Manifesto IDEGA 9
III.5. Contra la Nueva Clase, por la autonomía a partir de la base
La civilización occidental, al paso que se unifica, promueve hoy el ascenso planetario de una casta dirigente cuya única legitimidad reside en la manipulación abstracta (lógico-simbólica) de los signos y valores del sistema establecido. Esta Nueva Clase, que aspira al crecimiento ininterrumpido del capital y al definitivo reinado de la ingeniería social hoy triunfante, constituye el armazón de los medias, de las grandes empresas nacionales o multinacionales, de las organizaciones internacionales, de los principales organismos del Estado. En todas partes produce y reproduce el mismo tipo humano: fría competitividad, racionalidad desvinculada de lo real, individualismo abstracto, convicciones utilitaristas, humanitarismo superficial, indiferencia hacia la historia, notoria incultura, alejamiento del mundo vivo, sacrificio de lo real por lo virtual, propensión a la corrupción, al nepotismo y al clientelismo. Este proceso se inscribe en la lógica de concentración y homogeneización sobre la cual se basa la dominación mundial: cuanto más se aleja el poder del ciudadano, menos siente aquél la necesidad de justificar sus decisiones y de legitimar su orden; cuanto más propone la sociedad tareas impersonales, menos se abre ésta a los hombres de calidad; cuanto más se somete lo público a lo privado, menos reconocimiento general se otorga a los méritos individuales; cuanto más preciso se hace cumplir una función, menos posible resulta jugar un papel. Así la Nueva Clase despersonaliza y des-responsabiliza la dirección efectiva de las sociedades occidentales.
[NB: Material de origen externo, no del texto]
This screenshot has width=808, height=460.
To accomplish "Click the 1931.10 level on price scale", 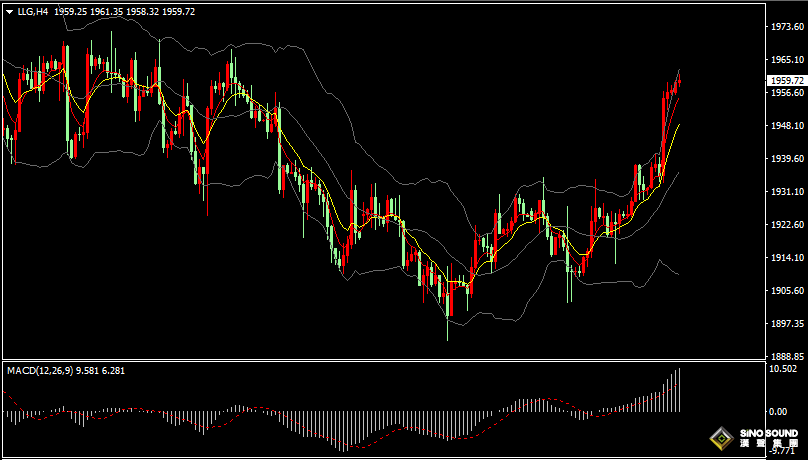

Tras el fin de la guerra fría y el hundimiento del bloque soviético, la Nueva Clase se halla de nuevo enfrentada a toda una serie de conflictos (entre el capital y el trabajo, entre la igualdad y la libertad, entre lo público y lo privado) que durante el medio siglo anterior había tratado de externalizar. Paralelamente, su ineficacia, sus despilfarros y su contraproductividad resultan cada vez más evidentes. El sistema tiende a cerrarse sobre sí mismo mediante la cooptación de los servidores de la máquina, como engranajes intercambiables entre sí, mientras los pueblos sienten indiferencia o cólera hacia una elite gestora que ya no habla el mismo lenguaje que ellos. En todos los grandes temas sociales crece el abismo entre unos gobernantes que repiten el mismo discurso tecnocrático de mantenimiento del desorden establecido y unos gobernados que sufren sus consecuencias en su vida cotidiana, mientras el espectáculo mediático levanta una pantalla para desviar la atención del mundo presente y lanzarla hacia el mundo representado. En la cúspide del sistema, la jerigonza tecnocrática, el parloteo moralizante y las rentas confortables; en la base, la áspera confrontación con la realidad, la insistente pregunta por el sentido y el deseo de hallar valores compartidos.
El objetivo de satisfacer la aspiración popular (o "populista"), que no siente más que desprecio hacia las "elites" e indiferencia ante unos clisés políticos tradicionales hoy obsoletos, pasa por hacer más autónomas las estructuras de base que se corresponden con los modos de vida (nomoi) reales y cotidianos. Para recrear de manera más convivencial unas condiciones de vida social que permitan al imaginario colectivo formar representaciones específicas del mundo, lejos del anonimato de masa, de la mercantilización de los valores y de la reificación de las relaciones sociales, las comunidades deben estar en condiciones de decidir por sí mismas en todos los campos que les conciernen, y sus miembros han de poder participar en todos los niveles de la deliberación y la decisión democráticas. El proceso no debe consistir en que el Estado-Providencia, burocratizado y tecnocrático, se descentralice en favor de las comunidades, sino en que sean las propias comunidades las que concedan al Estado el poder de intervenir única y exclusivamente en aquellos terrenos en que ellas no sean competentes.